─── THE INPUT ───

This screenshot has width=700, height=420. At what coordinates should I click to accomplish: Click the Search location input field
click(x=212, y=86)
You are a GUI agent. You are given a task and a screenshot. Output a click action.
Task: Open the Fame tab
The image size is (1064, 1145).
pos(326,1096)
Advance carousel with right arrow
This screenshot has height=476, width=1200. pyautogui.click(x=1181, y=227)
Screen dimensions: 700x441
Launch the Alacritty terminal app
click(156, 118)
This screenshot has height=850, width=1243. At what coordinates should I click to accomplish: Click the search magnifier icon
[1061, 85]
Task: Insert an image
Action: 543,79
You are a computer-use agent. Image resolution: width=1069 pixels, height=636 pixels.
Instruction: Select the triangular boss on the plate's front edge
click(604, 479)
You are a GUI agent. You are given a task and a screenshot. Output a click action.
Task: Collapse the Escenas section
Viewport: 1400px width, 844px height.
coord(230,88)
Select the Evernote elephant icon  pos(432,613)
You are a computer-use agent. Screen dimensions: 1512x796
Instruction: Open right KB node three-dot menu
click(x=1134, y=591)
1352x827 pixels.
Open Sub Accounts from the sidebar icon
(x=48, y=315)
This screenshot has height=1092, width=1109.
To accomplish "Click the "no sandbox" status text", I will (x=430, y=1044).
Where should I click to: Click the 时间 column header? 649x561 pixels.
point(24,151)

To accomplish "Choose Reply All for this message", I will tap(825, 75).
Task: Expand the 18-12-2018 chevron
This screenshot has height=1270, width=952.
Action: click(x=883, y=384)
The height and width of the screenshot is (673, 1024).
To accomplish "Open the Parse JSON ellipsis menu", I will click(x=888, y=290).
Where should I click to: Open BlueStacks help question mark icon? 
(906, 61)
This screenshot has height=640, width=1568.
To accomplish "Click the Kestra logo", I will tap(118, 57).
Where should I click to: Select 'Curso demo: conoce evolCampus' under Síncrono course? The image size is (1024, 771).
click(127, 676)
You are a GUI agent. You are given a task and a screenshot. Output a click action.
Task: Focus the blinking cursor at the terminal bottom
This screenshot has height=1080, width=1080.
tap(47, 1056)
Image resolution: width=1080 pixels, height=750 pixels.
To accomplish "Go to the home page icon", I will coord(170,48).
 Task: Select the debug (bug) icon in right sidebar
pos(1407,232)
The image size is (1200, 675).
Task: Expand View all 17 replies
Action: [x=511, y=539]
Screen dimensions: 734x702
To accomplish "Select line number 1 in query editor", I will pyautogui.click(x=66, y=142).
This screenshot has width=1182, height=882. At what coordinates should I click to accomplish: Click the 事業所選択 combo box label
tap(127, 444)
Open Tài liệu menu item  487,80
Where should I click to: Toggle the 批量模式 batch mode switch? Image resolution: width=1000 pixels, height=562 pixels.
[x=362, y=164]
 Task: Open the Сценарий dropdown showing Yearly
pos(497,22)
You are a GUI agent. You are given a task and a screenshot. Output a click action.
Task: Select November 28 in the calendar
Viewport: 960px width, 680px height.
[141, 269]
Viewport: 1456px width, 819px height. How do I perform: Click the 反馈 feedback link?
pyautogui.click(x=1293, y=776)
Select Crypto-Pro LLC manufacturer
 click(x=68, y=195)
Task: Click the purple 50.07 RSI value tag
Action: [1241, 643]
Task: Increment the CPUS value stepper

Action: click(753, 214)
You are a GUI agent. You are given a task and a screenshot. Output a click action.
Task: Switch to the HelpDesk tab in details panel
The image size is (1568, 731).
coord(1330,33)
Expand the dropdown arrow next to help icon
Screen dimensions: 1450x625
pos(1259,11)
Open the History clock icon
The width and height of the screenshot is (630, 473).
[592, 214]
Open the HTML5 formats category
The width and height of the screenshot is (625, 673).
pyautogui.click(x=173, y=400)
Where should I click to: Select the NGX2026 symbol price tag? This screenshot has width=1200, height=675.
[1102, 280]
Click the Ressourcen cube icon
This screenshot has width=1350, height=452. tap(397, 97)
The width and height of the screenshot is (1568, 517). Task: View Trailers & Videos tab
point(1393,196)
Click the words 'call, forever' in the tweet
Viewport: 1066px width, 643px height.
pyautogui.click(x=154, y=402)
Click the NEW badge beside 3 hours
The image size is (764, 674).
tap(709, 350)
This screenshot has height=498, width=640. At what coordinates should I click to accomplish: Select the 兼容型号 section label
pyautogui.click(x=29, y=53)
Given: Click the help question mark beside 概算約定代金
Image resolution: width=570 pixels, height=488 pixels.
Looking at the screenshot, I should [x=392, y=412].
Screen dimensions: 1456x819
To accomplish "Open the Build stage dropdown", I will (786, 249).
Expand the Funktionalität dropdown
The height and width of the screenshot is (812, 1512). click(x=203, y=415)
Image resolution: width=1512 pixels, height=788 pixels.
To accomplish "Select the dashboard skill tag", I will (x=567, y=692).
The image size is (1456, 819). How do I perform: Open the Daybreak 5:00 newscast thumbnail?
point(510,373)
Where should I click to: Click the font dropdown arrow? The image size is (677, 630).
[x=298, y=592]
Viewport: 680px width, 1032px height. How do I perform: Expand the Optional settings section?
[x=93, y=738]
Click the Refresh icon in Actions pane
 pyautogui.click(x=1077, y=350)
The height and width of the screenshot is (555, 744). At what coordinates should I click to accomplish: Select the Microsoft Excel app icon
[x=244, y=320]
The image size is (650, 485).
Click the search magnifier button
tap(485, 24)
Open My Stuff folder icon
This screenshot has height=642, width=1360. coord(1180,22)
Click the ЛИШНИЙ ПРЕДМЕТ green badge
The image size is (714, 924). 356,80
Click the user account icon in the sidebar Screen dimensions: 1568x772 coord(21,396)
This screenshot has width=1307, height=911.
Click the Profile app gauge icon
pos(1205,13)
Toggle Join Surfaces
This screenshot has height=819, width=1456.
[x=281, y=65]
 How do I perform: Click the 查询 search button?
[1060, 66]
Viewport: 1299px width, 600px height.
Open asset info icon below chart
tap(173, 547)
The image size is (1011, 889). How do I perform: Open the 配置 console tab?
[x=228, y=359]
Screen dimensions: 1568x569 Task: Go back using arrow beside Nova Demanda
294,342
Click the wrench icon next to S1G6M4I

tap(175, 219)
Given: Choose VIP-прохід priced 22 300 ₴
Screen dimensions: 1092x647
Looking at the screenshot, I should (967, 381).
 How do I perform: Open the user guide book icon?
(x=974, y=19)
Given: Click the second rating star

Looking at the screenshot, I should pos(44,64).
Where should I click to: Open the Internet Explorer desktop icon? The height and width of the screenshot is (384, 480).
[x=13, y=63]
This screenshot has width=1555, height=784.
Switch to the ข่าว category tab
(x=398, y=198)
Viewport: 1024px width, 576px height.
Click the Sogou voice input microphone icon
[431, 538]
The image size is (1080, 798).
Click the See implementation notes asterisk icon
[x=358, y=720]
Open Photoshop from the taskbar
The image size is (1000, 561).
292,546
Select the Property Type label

───

Format every line of the material above as a JSON list of strings, one string per line, omitting blank lines.

TASK ANSWER:
[
  "This screenshot has width=700, height=420. At what coordinates should I click to accomplish: Click the Search location input field",
  "click(x=212, y=86)",
  "You are a GUI agent. You are given a task and a screenshot. Output a click action.",
  "Task: Open the Fame tab",
  "The image size is (1064, 1145).",
  "pos(326,1096)",
  "Advance carousel with right arrow",
  "This screenshot has height=476, width=1200. pyautogui.click(x=1181, y=227)",
  "Screen dimensions: 700x441",
  "Launch the Alacritty terminal app",
  "click(156, 118)",
  "This screenshot has height=850, width=1243. At what coordinates should I click to accomplish: Click the search magnifier icon",
  "[1061, 85]",
  "Task: Insert an image",
  "Action: 543,79",
  "You are a computer-use agent. Image resolution: width=1069 pixels, height=636 pixels.",
  "Instruction: Select the triangular boss on the plate's front edge",
  "click(604, 479)",
  "You are a GUI agent. You are given a task and a screenshot. Output a click action.",
  "Task: Collapse the Escenas section",
  "Viewport: 1400px width, 844px height.",
  "coord(230,88)",
  "Select the Evernote elephant icon  pos(432,613)",
  "You are a computer-use agent. Screen dimensions: 1512x796",
  "Instruction: Open right KB node three-dot menu",
  "click(x=1134, y=591)",
  "1352x827 pixels.",
  "Open Sub Accounts from the sidebar icon",
  "(x=48, y=315)",
  "This screenshot has height=1092, width=1109.",
  "To accomplish \"Click the \"no sandbox\" status text\", I will (x=430, y=1044).",
  "Where should I click to: Click the 时间 column header? 649x561 pixels.",
  "point(24,151)",
  "To accomplish \"Choose Reply All for this message\", I will tap(825, 75).",
  "Task: Expand the 18-12-2018 chevron",
  "This screenshot has height=1270, width=952.",
  "Action: click(x=883, y=384)",
  "The height and width of the screenshot is (673, 1024).",
  "To accomplish \"Open the Parse JSON ellipsis menu\", I will click(x=888, y=290).",
  "Where should I click to: Open BlueStacks help question mark icon? ",
  "(906, 61)",
  "This screenshot has height=640, width=1568.",
  "To accomplish \"Click the Kestra logo\", I will tap(118, 57).",
  "Where should I click to: Select 'Curso demo: conoce evolCampus' under Síncrono course? The image size is (1024, 771).",
  "click(127, 676)",
  "You are a GUI agent. You are given a task and a screenshot. Output a click action.",
  "Task: Focus the blinking cursor at the terminal bottom",
  "This screenshot has height=1080, width=1080.",
  "tap(47, 1056)",
  "Image resolution: width=1080 pixels, height=750 pixels.",
  "To accomplish \"Go to the home page icon\", I will coord(170,48).",
  " Task: Select the debug (bug) icon in right sidebar",
  "pos(1407,232)",
  "The image size is (1200, 675).",
  "Task: Expand View all 17 replies",
  "Action: [x=511, y=539]",
  "Screen dimensions: 734x702",
  "To accomplish \"Select line number 1 in query editor\", I will pyautogui.click(x=66, y=142).",
  "This screenshot has width=1182, height=882. At what coordinates should I click to accomplish: Click the 事業所選択 combo box label",
  "tap(127, 444)",
  "Open Tài liệu menu item  487,80",
  "Where should I click to: Toggle the 批量模式 batch mode switch? Image resolution: width=1000 pixels, height=562 pixels.",
  "[x=362, y=164]",
  " Task: Open the Сценарий dropdown showing Yearly",
  "pos(497,22)",
  "You are a GUI agent. You are given a task and a screenshot. Output a click action.",
  "Task: Select November 28 in the calendar",
  "Viewport: 960px width, 680px height.",
  "[141, 269]",
  "Viewport: 1456px width, 819px height. How do I perform: Click the 反馈 feedback link?",
  "pyautogui.click(x=1293, y=776)",
  "Select Crypto-Pro LLC manufacturer",
  " click(x=68, y=195)",
  "Task: Click the purple 50.07 RSI value tag",
  "Action: [1241, 643]",
  "Task: Increment the CPUS value stepper",
  "Action: click(753, 214)",
  "You are a GUI agent. You are given a task and a screenshot. Output a click action.",
  "Task: Switch to the HelpDesk tab in details panel",
  "The image size is (1568, 731).",
  "coord(1330,33)",
  "Expand the dropdown arrow next to help icon",
  "Screen dimensions: 1450x625",
  "pos(1259,11)",
  "Open the History clock icon",
  "The width and height of the screenshot is (630, 473).",
  "[592, 214]",
  "Open the HTML5 formats category",
  "The width and height of the screenshot is (625, 673).",
  "pyautogui.click(x=173, y=400)",
  "Where should I click to: Select the NGX2026 symbol price tag? This screenshot has width=1200, height=675.",
  "[1102, 280]",
  "Click the Ressourcen cube icon",
  "This screenshot has width=1350, height=452. tap(397, 97)",
  "The width and height of the screenshot is (1568, 517). Task: View Trailers & Videos tab",
  "point(1393,196)",
  "Click the words 'call, forever' in the tweet",
  "Viewport: 1066px width, 643px height.",
  "pyautogui.click(x=154, y=402)",
  "Click the NEW badge beside 3 hours",
  "The image size is (764, 674).",
  "tap(709, 350)",
  "This screenshot has height=498, width=640. At what coordinates should I click to accomplish: Select the 兼容型号 section label",
  "pyautogui.click(x=29, y=53)",
  "Given: Click the help question mark beside 概算約定代金",
  "Image resolution: width=570 pixels, height=488 pixels.",
  "Looking at the screenshot, I should [x=392, y=412].",
  "Screen dimensions: 1456x819",
  "To accomplish \"Open the Build stage dropdown\", I will (786, 249).",
  "Expand the Funktionalität dropdown",
  "The height and width of the screenshot is (812, 1512). click(x=203, y=415)",
  "Image resolution: width=1512 pixels, height=788 pixels.",
  "To accomplish \"Select the dashboard skill tag\", I will (x=567, y=692).",
  "The image size is (1456, 819). How do I perform: Open the Daybreak 5:00 newscast thumbnail?",
  "point(510,373)",
  "Where should I click to: Click the font dropdown arrow? The image size is (677, 630).",
  "[x=298, y=592]",
  "Viewport: 680px width, 1032px height. How do I perform: Expand the Optional settings section?",
  "[x=93, y=738]",
  "Click the Refresh icon in Actions pane",
  " pyautogui.click(x=1077, y=350)",
  "The height and width of the screenshot is (555, 744). At what coordinates should I click to accomplish: Select the Microsoft Excel app icon",
  "[x=244, y=320]",
  "The image size is (650, 485).",
  "Click the search magnifier button",
  "tap(485, 24)",
  "Open My Stuff folder icon",
  "This screenshot has height=642, width=1360. coord(1180,22)",
  "Click the ЛИШНИЙ ПРЕДМЕТ green badge",
  "The image size is (714, 924). 356,80",
  "Click the user account icon in the sidebar Screen dimensions: 1568x772 coord(21,396)",
  "This screenshot has width=1307, height=911.",
  "Click the Profile app gauge icon",
  "pos(1205,13)",
  "Toggle Join Surfaces",
  "This screenshot has height=819, width=1456.",
  "[x=281, y=65]",
  " How do I perform: Click the 查询 search button?",
  "[1060, 66]",
  "Viewport: 1299px width, 600px height.",
  "Open asset info icon below chart",
  "tap(173, 547)",
  "The image size is (1011, 889). How do I perform: Open the 配置 console tab?",
  "[x=228, y=359]",
  "Screen dimensions: 1568x569 Task: Go back using arrow beside Nova Demanda",
  "294,342",
  "Click the wrench icon next to S1G6M4I",
  "tap(175, 219)",
  "Given: Choose VIP-прохід priced 22 300 ₴",
  "Screen dimensions: 1092x647",
  "Looking at the screenshot, I should (967, 381).",
  " How do I perform: Open the user guide book icon?",
  "(x=974, y=19)",
  "Given: Click the second rating star",
  "Looking at the screenshot, I should pos(44,64).",
  "Where should I click to: Open the Internet Explorer desktop icon? The height and width of the screenshot is (384, 480).",
  "[x=13, y=63]",
  "This screenshot has width=1555, height=784.",
  "Switch to the ข่าว category tab",
  "(x=398, y=198)",
  "Viewport: 1024px width, 576px height.",
  "Click the Sogou voice input microphone icon",
  "[431, 538]",
  "The image size is (1080, 798).",
  "Click the See implementation notes asterisk icon",
  "[x=358, y=720]",
  "Open Photoshop from the taskbar",
  "The image size is (1000, 561).",
  "292,546",
  "Select the Property Type label"
]